Lorsqu’elles avaient librement présenté leur rivière à la fin de la séance, Jérémie l’avait gentiment incitée à s’exprimer. Ce que vous dites est super important, ne le dévalorisez jamais, dites-le avec vos mots.

— C’est top ce que vous faites, vraiment, avait-il terminé. Prenez soin de vous.

La journée s’était achevée par une séance de relaxation avec Coralie et une autre infirmière sur une musique de Bach.

Étienne leur préparait chaque semaine une séance de sport – disons plutôt de dynamisation corporelle – adaptée.

— Tout organe non utilisé finit par s’atrophier et disparaître, affirmait-il. C’est vrai pour les muscles, c’est vrai pour l’estomac. Il vous faut retrouver le juste dosage. Juste dosage dans l’alimentation, juste dosage dans l’activité, etc. La force physique, musculaire, conduit à la confiance en soi. On n’est pas que des esprits, on n’est pas que des corps. Il y a une vraie relation psychocorporelle.

Les séances faisaient éclore des questions et des doutes. Après des pompes et des burpees, elles sentaient les limites de leur résistance, leur forme physique illusoire. Elles se sentaient fortes et ne se voyaient pas du tout comme elles étaient. Se voir gros en étant maigre était propre à la maladie. On appelait ça la dysmorphophobie. Le cerveau déconnait. Viviane le disait bien, c’en était perturbant. Les personnes de leur entourage ne leur faisant pas de retour sur leur physique, cela les confortait dans leur idée, elles étaient invincibles.

Ce vendredi marquait le premier atelier repas des filles. Louise et Manon avaient préparé un filet de cabillaud aux légumes. Depuis la terrasse Séverine était allée regarder les chats avec Reine. « C’est leur coin là-bas. »

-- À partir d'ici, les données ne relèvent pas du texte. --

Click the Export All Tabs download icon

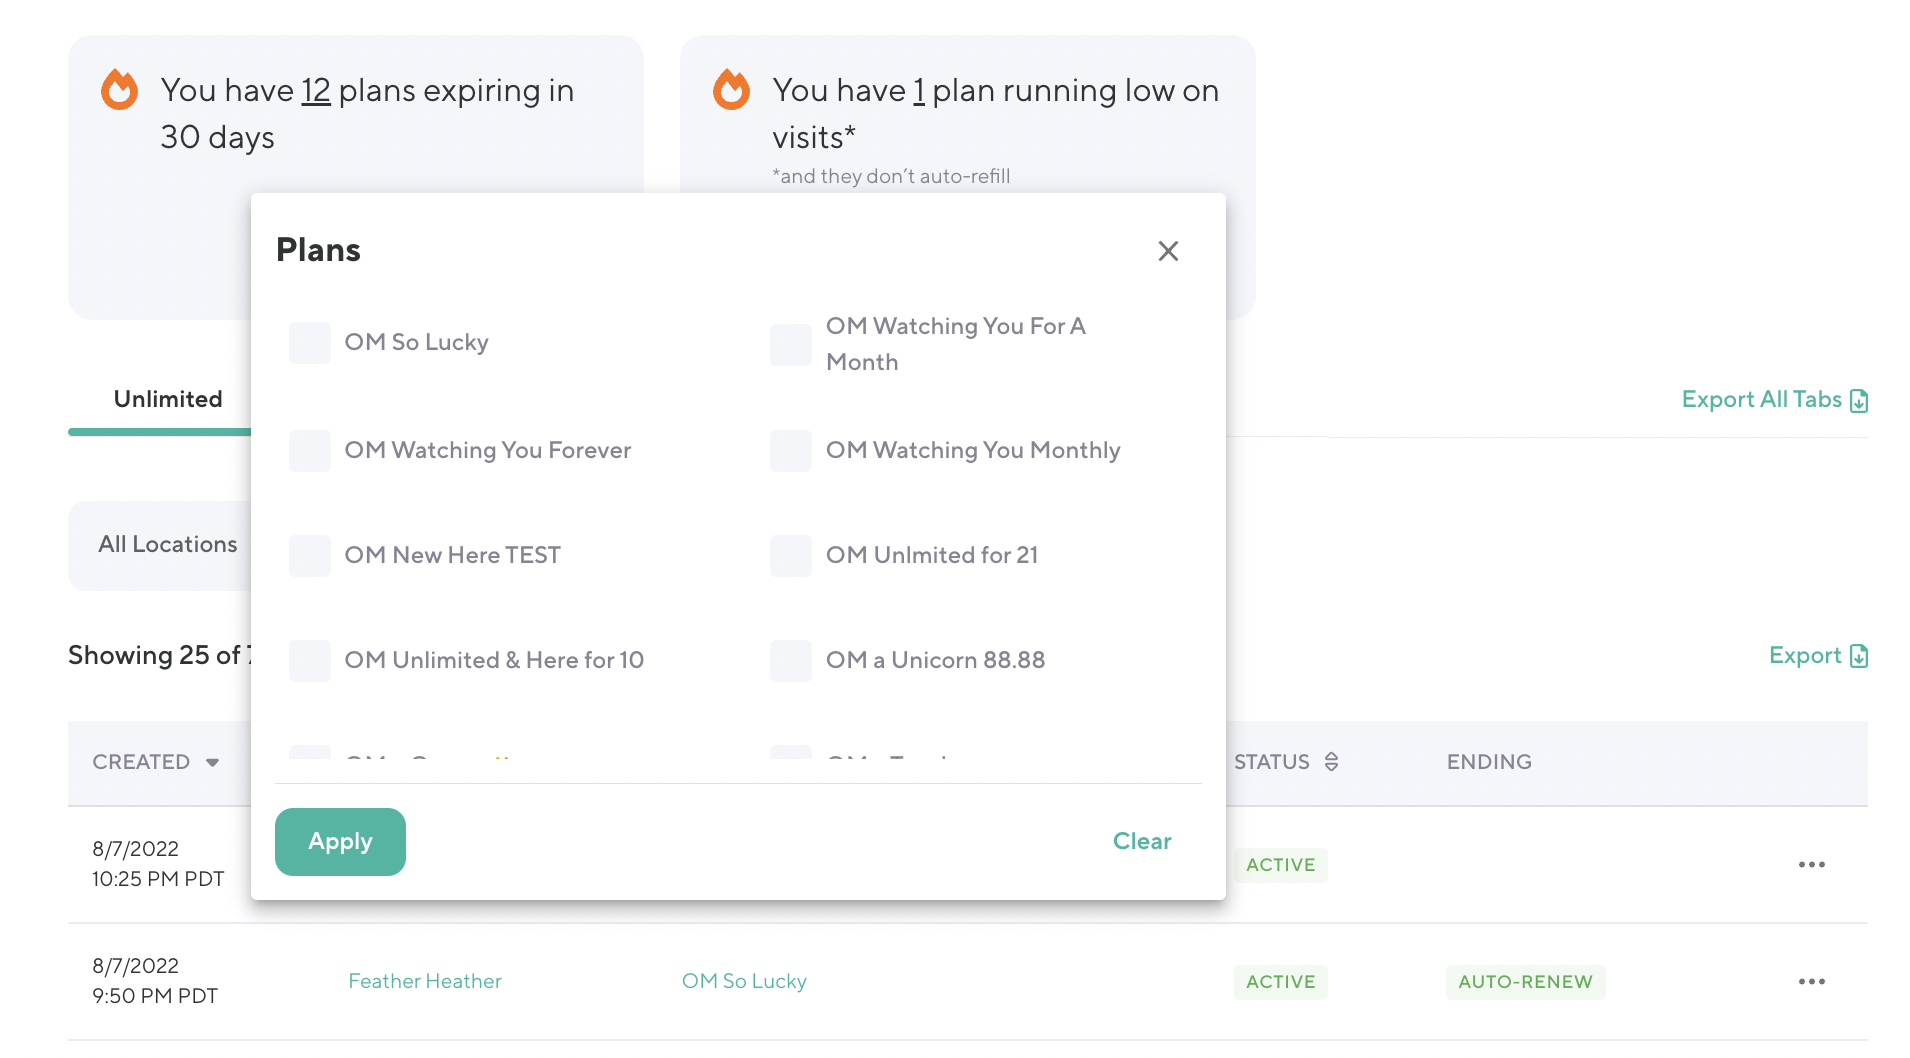1859,401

Manon lui parle de ses heures perdues dans son lit, des heures à regarder les menus de restaurants et des photos de pizzas, des tableaux comparatifs de calories. Séverine lui parle de l'odeur du pain chaud. Passer devant une boulangerie était un supplice.

Au retour, elle était passée par la pharmacie acheter ses premiers compléments alimentaires pour le week-end. La gentillesse de ces pharmaciens asiatiques et de cette jeune fille qui ne connaissait pas encore bien les CNO et qui ont pris sa commande de Fresubin et de Clinutren originaux l’a émue aux larmes.